Eli live tuning is with which tuning system? Also i wasn't just speaking of 5in from dpf, i was asking if anyone went with the 5in from the turbo back on a newer truck.
 
Yes, guys go with full exhausts all the time. Exhaust and tune will void your warranty but it's whatever a guy wants to do. Calibrated Performance/cummins tuner has been pushing emissions in tact tuning recently.
 
I agree, with a full exhaust and tuner unless you know someone at the dealership, you can say good by to your warranty.
 
Anything that defeats emissions and increases power will void your powertrain warranty. It's an easy case for them to make that you upped the power and that's why something broke.
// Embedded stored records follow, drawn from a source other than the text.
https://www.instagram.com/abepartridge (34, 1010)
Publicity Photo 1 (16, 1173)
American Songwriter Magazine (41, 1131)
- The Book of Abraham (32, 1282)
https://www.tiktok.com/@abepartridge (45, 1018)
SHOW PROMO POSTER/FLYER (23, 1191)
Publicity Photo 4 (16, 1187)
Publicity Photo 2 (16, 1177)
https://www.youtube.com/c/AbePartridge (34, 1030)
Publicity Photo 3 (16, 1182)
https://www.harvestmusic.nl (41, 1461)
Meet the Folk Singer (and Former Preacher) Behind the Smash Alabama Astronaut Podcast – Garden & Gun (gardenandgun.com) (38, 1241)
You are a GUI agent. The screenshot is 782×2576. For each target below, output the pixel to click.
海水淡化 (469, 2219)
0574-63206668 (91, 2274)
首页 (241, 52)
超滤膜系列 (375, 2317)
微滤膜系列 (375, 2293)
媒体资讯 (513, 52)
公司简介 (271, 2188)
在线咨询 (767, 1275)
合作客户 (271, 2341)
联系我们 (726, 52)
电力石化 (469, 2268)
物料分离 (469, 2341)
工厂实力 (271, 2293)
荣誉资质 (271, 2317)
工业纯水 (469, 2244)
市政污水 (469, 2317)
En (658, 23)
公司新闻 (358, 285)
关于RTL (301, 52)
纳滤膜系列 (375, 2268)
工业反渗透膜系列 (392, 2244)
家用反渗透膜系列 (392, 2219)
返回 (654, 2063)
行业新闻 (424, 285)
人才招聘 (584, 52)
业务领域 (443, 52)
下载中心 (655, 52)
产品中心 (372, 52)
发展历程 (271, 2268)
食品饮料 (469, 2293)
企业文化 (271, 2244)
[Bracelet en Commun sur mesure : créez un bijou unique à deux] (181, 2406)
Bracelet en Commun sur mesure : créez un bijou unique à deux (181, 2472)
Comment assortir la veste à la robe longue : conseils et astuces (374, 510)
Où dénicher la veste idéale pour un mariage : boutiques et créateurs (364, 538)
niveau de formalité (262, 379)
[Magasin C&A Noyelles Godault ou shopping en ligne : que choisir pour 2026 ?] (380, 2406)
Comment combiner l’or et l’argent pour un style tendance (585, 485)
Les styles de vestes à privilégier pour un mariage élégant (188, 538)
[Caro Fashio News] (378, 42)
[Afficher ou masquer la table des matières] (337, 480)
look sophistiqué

Or they 'specifically tuned' something so your failure wouldn't happen, but then you used someone else's tuning.

Honestly, I'd say either leave it stock, or roll the dice and modify it the right way.
If you do a tune and delete your emissions, you're going to increase power, fuel economy, and your engine will last a lot longer (EGR smooths out cylinder walls and dirties your oil).

And DPF doesn't work like a catalyst other than the fact that it is emissions equipment in your exhaust. It's a ceramic filter eccentrically that catches soot (solids) while letting the exhaust gasses pass. It's not very efficient and you have to do regens to get it hot enough to burn off those solids/soot that stick to it.

SCR (Selective Catalytic Reduction)(what uses DEF (Diesel Exhaust Fluid)) is actually pretty great stuff. This would be the equivalent of a catalyst. It's a tank you fill every 5,000-10,000 and it cleans up the exhaust really well with almost no cost to you. The problem is when they fail, they are expensive.

EGR is the same as on gassers. It uses inert gasses from the exhaust to help catalyze the burn of diesel fuel. At the same time it reburns the unburnt fuel in the exhaust. This is good in theory, but it takes a lot of cooling power to get it to reasonable temps that the intake will like, and also pumps soot into your engine which slowly hurts the engine.

If you void you warranty and remove all of these with a reasonable tune, you'll likely not have any engine problems. You are at more risk of transmission issues though, and the 68RFE is not a cheap transmission to build and bulletproof. There are transmission tunes that keep the shift pattern and torque converter lock-up out of the 'trouble area's' though so they last a lot longer.